▶ [ASSIGNED TASK] Restrict the output to the lines below starting at the one that contains "You are a computer-use agent. 1999x1509" and ending at the one that contains "You are a computer-use agent. Screen", and restate them word for word, both ends included.

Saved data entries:
· · · · ·
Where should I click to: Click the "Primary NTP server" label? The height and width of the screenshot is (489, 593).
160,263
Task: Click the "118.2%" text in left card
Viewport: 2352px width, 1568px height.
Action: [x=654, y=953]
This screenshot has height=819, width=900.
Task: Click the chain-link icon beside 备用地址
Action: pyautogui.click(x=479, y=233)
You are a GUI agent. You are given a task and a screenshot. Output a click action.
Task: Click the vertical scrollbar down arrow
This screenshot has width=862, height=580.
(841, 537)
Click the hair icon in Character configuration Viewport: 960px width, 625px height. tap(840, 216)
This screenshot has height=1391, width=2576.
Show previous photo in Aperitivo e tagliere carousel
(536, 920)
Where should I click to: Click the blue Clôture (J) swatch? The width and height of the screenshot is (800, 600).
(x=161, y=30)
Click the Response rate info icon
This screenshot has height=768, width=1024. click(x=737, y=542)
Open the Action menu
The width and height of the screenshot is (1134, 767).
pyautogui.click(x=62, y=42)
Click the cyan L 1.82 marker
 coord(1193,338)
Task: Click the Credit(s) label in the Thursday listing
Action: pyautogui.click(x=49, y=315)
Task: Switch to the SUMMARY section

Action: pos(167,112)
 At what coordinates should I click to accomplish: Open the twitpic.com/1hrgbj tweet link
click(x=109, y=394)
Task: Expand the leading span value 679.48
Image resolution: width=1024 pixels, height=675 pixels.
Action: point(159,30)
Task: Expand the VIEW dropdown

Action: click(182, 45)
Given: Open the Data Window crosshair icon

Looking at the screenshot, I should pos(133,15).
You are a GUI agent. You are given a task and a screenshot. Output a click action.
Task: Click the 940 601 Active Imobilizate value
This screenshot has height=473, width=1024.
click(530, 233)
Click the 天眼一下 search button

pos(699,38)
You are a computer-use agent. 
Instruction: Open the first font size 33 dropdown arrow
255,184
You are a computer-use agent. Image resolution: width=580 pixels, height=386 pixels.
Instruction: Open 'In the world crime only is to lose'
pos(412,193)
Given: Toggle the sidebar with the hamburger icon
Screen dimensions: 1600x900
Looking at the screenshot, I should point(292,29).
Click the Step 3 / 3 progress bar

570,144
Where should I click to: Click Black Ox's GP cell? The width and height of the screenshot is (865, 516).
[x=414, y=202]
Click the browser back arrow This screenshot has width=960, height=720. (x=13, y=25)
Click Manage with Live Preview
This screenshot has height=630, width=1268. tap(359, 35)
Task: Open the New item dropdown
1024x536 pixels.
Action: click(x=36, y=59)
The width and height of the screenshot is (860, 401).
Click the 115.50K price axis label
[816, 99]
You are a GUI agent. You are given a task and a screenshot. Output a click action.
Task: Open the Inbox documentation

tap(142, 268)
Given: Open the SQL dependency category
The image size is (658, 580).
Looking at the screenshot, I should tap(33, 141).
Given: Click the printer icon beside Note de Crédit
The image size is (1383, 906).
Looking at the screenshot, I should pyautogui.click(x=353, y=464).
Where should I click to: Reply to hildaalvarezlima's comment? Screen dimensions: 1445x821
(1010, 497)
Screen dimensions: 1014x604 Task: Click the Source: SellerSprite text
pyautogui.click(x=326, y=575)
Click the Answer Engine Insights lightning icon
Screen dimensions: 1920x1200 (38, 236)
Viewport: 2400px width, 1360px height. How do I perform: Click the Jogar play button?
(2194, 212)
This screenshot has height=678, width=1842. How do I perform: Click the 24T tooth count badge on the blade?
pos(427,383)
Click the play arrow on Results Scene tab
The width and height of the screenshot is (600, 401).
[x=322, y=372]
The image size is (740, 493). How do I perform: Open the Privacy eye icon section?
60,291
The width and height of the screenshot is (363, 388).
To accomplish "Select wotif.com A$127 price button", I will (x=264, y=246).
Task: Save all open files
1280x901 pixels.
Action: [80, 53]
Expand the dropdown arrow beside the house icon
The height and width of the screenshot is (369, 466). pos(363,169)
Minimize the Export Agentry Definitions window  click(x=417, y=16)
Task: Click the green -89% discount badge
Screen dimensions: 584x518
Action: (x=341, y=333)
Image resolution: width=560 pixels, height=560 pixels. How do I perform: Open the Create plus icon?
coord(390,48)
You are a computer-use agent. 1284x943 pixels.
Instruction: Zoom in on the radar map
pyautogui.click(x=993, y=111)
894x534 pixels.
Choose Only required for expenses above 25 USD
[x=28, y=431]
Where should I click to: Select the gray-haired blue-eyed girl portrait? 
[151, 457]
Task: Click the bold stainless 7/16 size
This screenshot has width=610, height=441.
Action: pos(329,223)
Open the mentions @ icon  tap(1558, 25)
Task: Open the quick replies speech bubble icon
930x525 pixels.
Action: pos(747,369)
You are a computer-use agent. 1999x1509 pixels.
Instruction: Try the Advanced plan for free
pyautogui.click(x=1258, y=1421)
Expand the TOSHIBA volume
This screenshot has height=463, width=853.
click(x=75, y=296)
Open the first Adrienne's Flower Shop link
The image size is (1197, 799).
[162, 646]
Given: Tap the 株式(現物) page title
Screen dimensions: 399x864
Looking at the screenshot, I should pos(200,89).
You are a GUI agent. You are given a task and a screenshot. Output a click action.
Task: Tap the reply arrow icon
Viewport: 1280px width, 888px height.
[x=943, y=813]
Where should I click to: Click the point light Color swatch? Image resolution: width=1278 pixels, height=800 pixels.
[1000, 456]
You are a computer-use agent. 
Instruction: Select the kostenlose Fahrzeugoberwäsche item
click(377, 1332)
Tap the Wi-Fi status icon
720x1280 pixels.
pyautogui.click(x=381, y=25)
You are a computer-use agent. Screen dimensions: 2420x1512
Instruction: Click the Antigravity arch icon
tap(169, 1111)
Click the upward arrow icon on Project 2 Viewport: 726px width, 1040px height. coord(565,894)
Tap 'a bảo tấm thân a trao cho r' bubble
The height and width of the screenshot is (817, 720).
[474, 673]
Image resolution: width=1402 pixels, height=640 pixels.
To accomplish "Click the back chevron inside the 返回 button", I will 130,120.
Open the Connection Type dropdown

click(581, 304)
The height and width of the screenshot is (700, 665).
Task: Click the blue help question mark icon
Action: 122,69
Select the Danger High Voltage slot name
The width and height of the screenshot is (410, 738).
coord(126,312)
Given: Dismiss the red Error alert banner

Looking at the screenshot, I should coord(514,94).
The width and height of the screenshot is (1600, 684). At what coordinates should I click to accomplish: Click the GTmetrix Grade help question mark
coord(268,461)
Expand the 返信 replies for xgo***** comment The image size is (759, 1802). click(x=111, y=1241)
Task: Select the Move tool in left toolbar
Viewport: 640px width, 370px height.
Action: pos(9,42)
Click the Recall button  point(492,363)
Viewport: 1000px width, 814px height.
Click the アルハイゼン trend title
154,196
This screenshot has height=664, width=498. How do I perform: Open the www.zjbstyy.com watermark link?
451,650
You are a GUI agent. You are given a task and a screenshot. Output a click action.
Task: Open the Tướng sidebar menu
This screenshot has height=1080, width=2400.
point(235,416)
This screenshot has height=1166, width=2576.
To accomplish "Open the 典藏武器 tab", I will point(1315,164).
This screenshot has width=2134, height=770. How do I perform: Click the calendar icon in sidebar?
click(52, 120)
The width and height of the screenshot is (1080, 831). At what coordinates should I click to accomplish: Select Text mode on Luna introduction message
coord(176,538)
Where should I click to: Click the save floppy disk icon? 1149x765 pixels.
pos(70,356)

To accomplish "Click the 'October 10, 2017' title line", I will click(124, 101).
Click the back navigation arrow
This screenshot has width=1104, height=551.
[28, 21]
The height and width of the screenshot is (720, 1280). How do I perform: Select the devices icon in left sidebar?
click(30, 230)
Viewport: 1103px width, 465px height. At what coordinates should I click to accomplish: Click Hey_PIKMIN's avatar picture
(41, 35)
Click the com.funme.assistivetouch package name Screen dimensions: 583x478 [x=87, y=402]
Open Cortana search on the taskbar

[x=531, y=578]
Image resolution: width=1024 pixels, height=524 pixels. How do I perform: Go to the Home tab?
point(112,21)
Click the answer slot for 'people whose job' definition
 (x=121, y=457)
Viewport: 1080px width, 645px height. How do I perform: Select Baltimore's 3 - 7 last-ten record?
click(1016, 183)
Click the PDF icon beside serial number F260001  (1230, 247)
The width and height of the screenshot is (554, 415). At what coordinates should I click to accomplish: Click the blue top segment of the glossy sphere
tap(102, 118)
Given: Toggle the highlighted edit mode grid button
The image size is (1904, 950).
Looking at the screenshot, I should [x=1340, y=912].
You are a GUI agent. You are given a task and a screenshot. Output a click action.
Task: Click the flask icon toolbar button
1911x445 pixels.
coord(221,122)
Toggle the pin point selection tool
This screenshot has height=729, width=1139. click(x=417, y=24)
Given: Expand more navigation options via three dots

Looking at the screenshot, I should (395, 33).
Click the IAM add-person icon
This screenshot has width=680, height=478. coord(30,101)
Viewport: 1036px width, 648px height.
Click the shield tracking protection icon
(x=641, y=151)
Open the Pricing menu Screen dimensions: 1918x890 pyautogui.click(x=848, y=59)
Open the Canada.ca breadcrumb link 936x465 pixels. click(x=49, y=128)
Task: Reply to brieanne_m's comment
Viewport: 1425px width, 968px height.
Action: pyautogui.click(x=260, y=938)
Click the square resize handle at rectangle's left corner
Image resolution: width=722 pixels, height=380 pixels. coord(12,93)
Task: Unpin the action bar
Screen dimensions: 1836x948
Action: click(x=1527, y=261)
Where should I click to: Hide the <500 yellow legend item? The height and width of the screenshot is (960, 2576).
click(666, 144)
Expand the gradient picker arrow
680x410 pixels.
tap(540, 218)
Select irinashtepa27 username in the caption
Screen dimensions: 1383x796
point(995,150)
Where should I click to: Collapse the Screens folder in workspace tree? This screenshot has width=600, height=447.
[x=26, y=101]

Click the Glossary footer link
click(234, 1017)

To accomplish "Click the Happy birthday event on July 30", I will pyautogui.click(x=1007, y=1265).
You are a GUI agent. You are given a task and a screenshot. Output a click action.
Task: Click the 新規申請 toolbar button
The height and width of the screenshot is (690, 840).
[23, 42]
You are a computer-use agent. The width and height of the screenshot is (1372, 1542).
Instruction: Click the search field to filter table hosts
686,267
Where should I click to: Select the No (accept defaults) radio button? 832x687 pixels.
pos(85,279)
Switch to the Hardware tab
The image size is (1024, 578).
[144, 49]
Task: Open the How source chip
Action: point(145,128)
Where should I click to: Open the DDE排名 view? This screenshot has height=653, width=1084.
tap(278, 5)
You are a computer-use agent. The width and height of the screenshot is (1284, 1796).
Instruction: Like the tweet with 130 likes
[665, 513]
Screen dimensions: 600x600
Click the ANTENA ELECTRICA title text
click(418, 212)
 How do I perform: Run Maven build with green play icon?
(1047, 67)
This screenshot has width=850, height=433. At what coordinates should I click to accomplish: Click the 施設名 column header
· · · · ·
▶ [REPLY]
You are a computer-use agent. 1999x1509 pixels.
Instruction: Try the Advanced plan for free
pyautogui.click(x=1258, y=1421)
Expand the TOSHIBA volume
This screenshot has height=463, width=853.
click(x=75, y=296)
Open the first Adrienne's Flower Shop link
The image size is (1197, 799).
[162, 646]
Given: Tap the 株式(現物) page title
Screen dimensions: 399x864
Looking at the screenshot, I should pos(200,89).
You are a GUI agent. You are given a task and a screenshot. Output a click action.
Task: Tap the reply arrow icon
Viewport: 1280px width, 888px height.
[x=943, y=813]
Where should I click to: Click the point light Color swatch? Image resolution: width=1278 pixels, height=800 pixels.
[1000, 456]
You are a computer-use agent. 
Instruction: Select the kostenlose Fahrzeugoberwäsche item
click(377, 1332)
Tap the Wi-Fi status icon
720x1280 pixels.
pyautogui.click(x=381, y=25)
You are a computer-use agent. Screen dimensions: 2420x1512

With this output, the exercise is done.